▶ _WHAT YOU SHOULD DO_:
Nothing in the listing should be dropped or altered when it is copied.

▶ _DATA PROVIDED_:
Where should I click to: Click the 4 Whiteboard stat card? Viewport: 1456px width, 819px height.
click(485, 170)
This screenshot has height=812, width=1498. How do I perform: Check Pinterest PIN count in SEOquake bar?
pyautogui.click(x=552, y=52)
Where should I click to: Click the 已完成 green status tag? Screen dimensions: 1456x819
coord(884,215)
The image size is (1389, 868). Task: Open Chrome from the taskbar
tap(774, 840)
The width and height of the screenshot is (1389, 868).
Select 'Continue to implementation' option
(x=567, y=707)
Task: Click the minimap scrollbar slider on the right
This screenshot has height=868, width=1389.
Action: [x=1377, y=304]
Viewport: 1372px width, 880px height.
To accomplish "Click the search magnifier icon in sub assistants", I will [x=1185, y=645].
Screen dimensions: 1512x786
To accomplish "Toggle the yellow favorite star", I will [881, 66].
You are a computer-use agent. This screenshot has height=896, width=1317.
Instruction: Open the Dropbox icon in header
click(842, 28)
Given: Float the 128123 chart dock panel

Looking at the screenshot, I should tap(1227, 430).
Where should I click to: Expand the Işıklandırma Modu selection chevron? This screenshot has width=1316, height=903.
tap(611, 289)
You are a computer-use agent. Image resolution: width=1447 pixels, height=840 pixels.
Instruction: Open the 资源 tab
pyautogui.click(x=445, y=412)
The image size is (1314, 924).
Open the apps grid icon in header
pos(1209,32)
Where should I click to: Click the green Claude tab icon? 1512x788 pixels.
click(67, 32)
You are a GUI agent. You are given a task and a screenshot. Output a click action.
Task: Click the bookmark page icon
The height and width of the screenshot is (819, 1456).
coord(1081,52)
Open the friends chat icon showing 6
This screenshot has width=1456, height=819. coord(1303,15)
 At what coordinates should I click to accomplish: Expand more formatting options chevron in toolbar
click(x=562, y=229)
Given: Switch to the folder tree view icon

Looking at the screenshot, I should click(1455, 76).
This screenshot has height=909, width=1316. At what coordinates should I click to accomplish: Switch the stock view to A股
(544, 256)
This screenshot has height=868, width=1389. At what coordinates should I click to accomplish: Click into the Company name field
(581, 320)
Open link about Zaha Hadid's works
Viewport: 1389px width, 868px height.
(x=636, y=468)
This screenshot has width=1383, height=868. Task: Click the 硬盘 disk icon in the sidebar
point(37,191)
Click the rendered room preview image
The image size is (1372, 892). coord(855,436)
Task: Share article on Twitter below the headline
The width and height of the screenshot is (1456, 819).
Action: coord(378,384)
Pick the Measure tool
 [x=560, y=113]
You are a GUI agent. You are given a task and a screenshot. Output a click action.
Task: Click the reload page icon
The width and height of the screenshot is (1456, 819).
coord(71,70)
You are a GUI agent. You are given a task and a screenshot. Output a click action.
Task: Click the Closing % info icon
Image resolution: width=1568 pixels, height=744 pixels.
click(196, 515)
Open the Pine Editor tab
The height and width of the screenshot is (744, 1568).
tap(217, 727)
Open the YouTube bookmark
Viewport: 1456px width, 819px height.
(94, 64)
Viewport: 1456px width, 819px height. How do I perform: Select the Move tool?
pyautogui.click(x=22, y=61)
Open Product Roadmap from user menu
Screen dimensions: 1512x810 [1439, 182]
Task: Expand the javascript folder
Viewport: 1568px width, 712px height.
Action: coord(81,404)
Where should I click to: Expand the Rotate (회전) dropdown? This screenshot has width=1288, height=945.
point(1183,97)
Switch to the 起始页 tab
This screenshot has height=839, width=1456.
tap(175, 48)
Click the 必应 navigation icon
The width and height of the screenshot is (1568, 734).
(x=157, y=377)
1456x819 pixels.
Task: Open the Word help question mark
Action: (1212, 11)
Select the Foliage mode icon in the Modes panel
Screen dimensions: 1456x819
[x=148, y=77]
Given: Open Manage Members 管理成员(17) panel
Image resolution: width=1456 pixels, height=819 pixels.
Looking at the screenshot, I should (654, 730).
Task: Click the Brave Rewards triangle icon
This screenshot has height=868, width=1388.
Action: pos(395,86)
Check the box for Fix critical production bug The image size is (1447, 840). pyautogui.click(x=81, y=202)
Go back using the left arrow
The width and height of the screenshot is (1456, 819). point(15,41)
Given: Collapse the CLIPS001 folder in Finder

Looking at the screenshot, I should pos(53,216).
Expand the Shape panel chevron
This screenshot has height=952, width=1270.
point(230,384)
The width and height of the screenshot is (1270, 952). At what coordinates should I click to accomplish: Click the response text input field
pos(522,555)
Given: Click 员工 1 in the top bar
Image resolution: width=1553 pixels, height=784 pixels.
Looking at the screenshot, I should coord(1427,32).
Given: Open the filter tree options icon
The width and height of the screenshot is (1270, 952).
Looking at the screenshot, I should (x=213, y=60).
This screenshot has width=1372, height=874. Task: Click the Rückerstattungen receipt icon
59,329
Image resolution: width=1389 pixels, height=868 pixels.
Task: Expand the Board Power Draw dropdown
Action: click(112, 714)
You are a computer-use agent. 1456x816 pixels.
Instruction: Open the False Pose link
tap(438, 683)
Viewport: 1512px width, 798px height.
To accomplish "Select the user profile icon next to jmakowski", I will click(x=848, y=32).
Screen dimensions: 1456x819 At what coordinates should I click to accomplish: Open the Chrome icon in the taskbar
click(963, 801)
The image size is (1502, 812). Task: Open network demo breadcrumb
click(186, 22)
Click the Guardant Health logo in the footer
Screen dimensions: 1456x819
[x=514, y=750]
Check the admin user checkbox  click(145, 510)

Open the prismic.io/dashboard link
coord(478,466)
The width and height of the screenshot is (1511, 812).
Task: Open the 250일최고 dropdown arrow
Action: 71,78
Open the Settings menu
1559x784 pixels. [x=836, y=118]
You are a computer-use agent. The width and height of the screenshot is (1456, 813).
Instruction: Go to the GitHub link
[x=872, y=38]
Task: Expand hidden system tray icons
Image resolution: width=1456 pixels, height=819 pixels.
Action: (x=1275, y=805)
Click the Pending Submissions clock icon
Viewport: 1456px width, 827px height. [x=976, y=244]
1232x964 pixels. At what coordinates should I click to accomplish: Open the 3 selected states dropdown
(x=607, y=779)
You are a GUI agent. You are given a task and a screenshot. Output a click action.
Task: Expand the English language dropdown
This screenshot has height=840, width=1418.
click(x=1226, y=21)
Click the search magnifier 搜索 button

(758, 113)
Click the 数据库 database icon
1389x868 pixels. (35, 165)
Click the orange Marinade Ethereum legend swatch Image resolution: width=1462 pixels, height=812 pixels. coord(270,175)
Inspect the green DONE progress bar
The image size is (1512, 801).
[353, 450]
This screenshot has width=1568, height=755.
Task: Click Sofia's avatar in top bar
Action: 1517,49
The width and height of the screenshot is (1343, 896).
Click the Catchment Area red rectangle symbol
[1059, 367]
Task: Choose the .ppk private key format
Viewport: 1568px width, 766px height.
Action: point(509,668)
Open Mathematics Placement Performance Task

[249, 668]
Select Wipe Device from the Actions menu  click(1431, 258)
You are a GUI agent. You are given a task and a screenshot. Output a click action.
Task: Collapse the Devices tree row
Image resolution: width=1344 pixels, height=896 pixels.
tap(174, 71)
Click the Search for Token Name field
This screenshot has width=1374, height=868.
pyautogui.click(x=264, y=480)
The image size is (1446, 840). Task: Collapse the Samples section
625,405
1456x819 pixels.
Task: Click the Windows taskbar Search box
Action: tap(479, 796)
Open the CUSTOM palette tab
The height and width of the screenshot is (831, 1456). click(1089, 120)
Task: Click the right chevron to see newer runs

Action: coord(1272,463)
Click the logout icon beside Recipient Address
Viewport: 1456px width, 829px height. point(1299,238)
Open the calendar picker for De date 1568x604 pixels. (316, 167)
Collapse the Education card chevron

▶ _SOLUTION TO THE EXERCISE_:
Where should I click to: Click the 4 Whiteboard stat card? Viewport: 1456px width, 819px height.
click(485, 170)
This screenshot has height=812, width=1498. How do I perform: Check Pinterest PIN count in SEOquake bar?
pyautogui.click(x=552, y=52)
Where should I click to: Click the 已完成 green status tag? Screen dimensions: 1456x819
coord(884,215)
The image size is (1389, 868). Task: Open Chrome from the taskbar
tap(774, 840)
The width and height of the screenshot is (1389, 868).
Select 'Continue to implementation' option
(x=567, y=707)
Task: Click the minimap scrollbar slider on the right
This screenshot has height=868, width=1389.
Action: [x=1377, y=304]
Viewport: 1372px width, 880px height.
To accomplish "Click the search magnifier icon in sub assistants", I will [x=1185, y=645].
Screen dimensions: 1512x786
To accomplish "Toggle the yellow favorite star", I will [881, 66].
You are a computer-use agent. This screenshot has height=896, width=1317.
Instruction: Open the Dropbox icon in header
click(842, 28)
Given: Float the 128123 chart dock panel

Looking at the screenshot, I should tap(1227, 430).
Where should I click to: Expand the Işıklandırma Modu selection chevron? This screenshot has width=1316, height=903.
tap(611, 289)
You are a computer-use agent. Image resolution: width=1447 pixels, height=840 pixels.
Instruction: Open the 资源 tab
pyautogui.click(x=445, y=412)
The image size is (1314, 924).
Open the apps grid icon in header
pos(1209,32)
Where should I click to: Click the green Claude tab icon? 1512x788 pixels.
click(67, 32)
You are a GUI agent. You are given a task and a screenshot. Output a click action.
Task: Click the bookmark page icon
The height and width of the screenshot is (819, 1456).
coord(1081,52)
Open the friends chat icon showing 6
This screenshot has width=1456, height=819. coord(1303,15)
 At what coordinates should I click to accomplish: Expand more formatting options chevron in toolbar
click(x=562, y=229)
Given: Switch to the folder tree view icon

Looking at the screenshot, I should click(1455, 76).
This screenshot has height=909, width=1316. At what coordinates should I click to accomplish: Switch the stock view to A股
(544, 256)
This screenshot has height=868, width=1389. At what coordinates should I click to accomplish: Click into the Company name field
(581, 320)
Open link about Zaha Hadid's works
Viewport: 1389px width, 868px height.
(x=636, y=468)
This screenshot has width=1383, height=868. Task: Click the 硬盘 disk icon in the sidebar
point(37,191)
Click the rendered room preview image
The image size is (1372, 892). coord(855,436)
Task: Share article on Twitter below the headline
The width and height of the screenshot is (1456, 819).
Action: coord(378,384)
Pick the Measure tool
 [x=560, y=113]
You are a GUI agent. You are given a task and a screenshot. Output a click action.
Task: Click the reload page icon
The width and height of the screenshot is (1456, 819).
coord(71,70)
You are a GUI agent. You are given a task and a screenshot. Output a click action.
Task: Click the Closing % info icon
Image resolution: width=1568 pixels, height=744 pixels.
click(196, 515)
Open the Pine Editor tab
The height and width of the screenshot is (744, 1568).
tap(217, 727)
Open the YouTube bookmark
Viewport: 1456px width, 819px height.
(94, 64)
Viewport: 1456px width, 819px height. How do I perform: Select the Move tool?
pyautogui.click(x=22, y=61)
Open Product Roadmap from user menu
Screen dimensions: 1512x810 [1439, 182]
Task: Expand the javascript folder
Viewport: 1568px width, 712px height.
Action: coord(81,404)
Where should I click to: Expand the Rotate (회전) dropdown? This screenshot has width=1288, height=945.
point(1183,97)
Switch to the 起始页 tab
This screenshot has height=839, width=1456.
tap(175, 48)
Click the 必应 navigation icon
The width and height of the screenshot is (1568, 734).
(x=157, y=377)
1456x819 pixels.
Task: Open the Word help question mark
Action: (1212, 11)
Select the Foliage mode icon in the Modes panel
Screen dimensions: 1456x819
[x=148, y=77]
Given: Open Manage Members 管理成员(17) panel
Image resolution: width=1456 pixels, height=819 pixels.
Looking at the screenshot, I should (654, 730).
Task: Click the Brave Rewards triangle icon
This screenshot has height=868, width=1388.
Action: pos(395,86)
Check the box for Fix critical production bug The image size is (1447, 840). pyautogui.click(x=81, y=202)
Go back using the left arrow
The width and height of the screenshot is (1456, 819). point(15,41)
Given: Collapse the CLIPS001 folder in Finder

Looking at the screenshot, I should pos(53,216).
Expand the Shape panel chevron
This screenshot has height=952, width=1270.
point(230,384)
The width and height of the screenshot is (1270, 952). At what coordinates should I click to accomplish: Click the response text input field
pos(522,555)
Given: Click 员工 1 in the top bar
Image resolution: width=1553 pixels, height=784 pixels.
Looking at the screenshot, I should coord(1427,32).
Given: Open the filter tree options icon
The width and height of the screenshot is (1270, 952).
Looking at the screenshot, I should (x=213, y=60).
This screenshot has width=1372, height=874. Task: Click the Rückerstattungen receipt icon
59,329
Image resolution: width=1389 pixels, height=868 pixels.
Task: Expand the Board Power Draw dropdown
Action: click(112, 714)
You are a computer-use agent. 1456x816 pixels.
Instruction: Open the False Pose link
tap(438, 683)
Viewport: 1512px width, 798px height.
To accomplish "Select the user profile icon next to jmakowski", I will click(x=848, y=32).
Screen dimensions: 1456x819 At what coordinates should I click to accomplish: Open the Chrome icon in the taskbar
click(963, 801)
The image size is (1502, 812). Task: Open network demo breadcrumb
click(186, 22)
Click the Guardant Health logo in the footer
Screen dimensions: 1456x819
[x=514, y=750]
Check the admin user checkbox  click(145, 510)

Open the prismic.io/dashboard link
coord(478,466)
The width and height of the screenshot is (1511, 812).
Task: Open the 250일최고 dropdown arrow
Action: 71,78
Open the Settings menu
1559x784 pixels. [x=836, y=118]
You are a computer-use agent. The width and height of the screenshot is (1456, 813).
Instruction: Go to the GitHub link
[x=872, y=38]
Task: Expand hidden system tray icons
Image resolution: width=1456 pixels, height=819 pixels.
Action: (x=1275, y=805)
Click the Pending Submissions clock icon
Viewport: 1456px width, 827px height. [x=976, y=244]
1232x964 pixels. At what coordinates should I click to accomplish: Open the 3 selected states dropdown
(x=607, y=779)
You are a GUI agent. You are given a task and a screenshot. Output a click action.
Task: Expand the English language dropdown
This screenshot has height=840, width=1418.
click(x=1226, y=21)
Click the search magnifier 搜索 button

(758, 113)
Click the 数据库 database icon
1389x868 pixels. (35, 165)
Click the orange Marinade Ethereum legend swatch Image resolution: width=1462 pixels, height=812 pixels. coord(270,175)
Inspect the green DONE progress bar
The image size is (1512, 801).
[353, 450]
This screenshot has width=1568, height=755.
Task: Click Sofia's avatar in top bar
Action: 1517,49
The width and height of the screenshot is (1343, 896).
Click the Catchment Area red rectangle symbol
[1059, 367]
Task: Choose the .ppk private key format
Viewport: 1568px width, 766px height.
Action: point(509,668)
Open Mathematics Placement Performance Task

[249, 668]
Select Wipe Device from the Actions menu  click(1431, 258)
You are a GUI agent. You are given a task and a screenshot. Output a click action.
Task: Collapse the Devices tree row
Image resolution: width=1344 pixels, height=896 pixels.
tap(174, 71)
Click the Search for Token Name field
This screenshot has width=1374, height=868.
pyautogui.click(x=264, y=480)
The image size is (1446, 840). Task: Collapse the Samples section
625,405
1456x819 pixels.
Task: Click the Windows taskbar Search box
Action: tap(479, 796)
Open the CUSTOM palette tab
The height and width of the screenshot is (831, 1456). click(1089, 120)
Task: Click the right chevron to see newer runs

Action: coord(1272,463)
Click the logout icon beside Recipient Address
Viewport: 1456px width, 829px height. point(1299,238)
Open the calendar picker for De date 1568x604 pixels. (316, 167)
Collapse the Education card chevron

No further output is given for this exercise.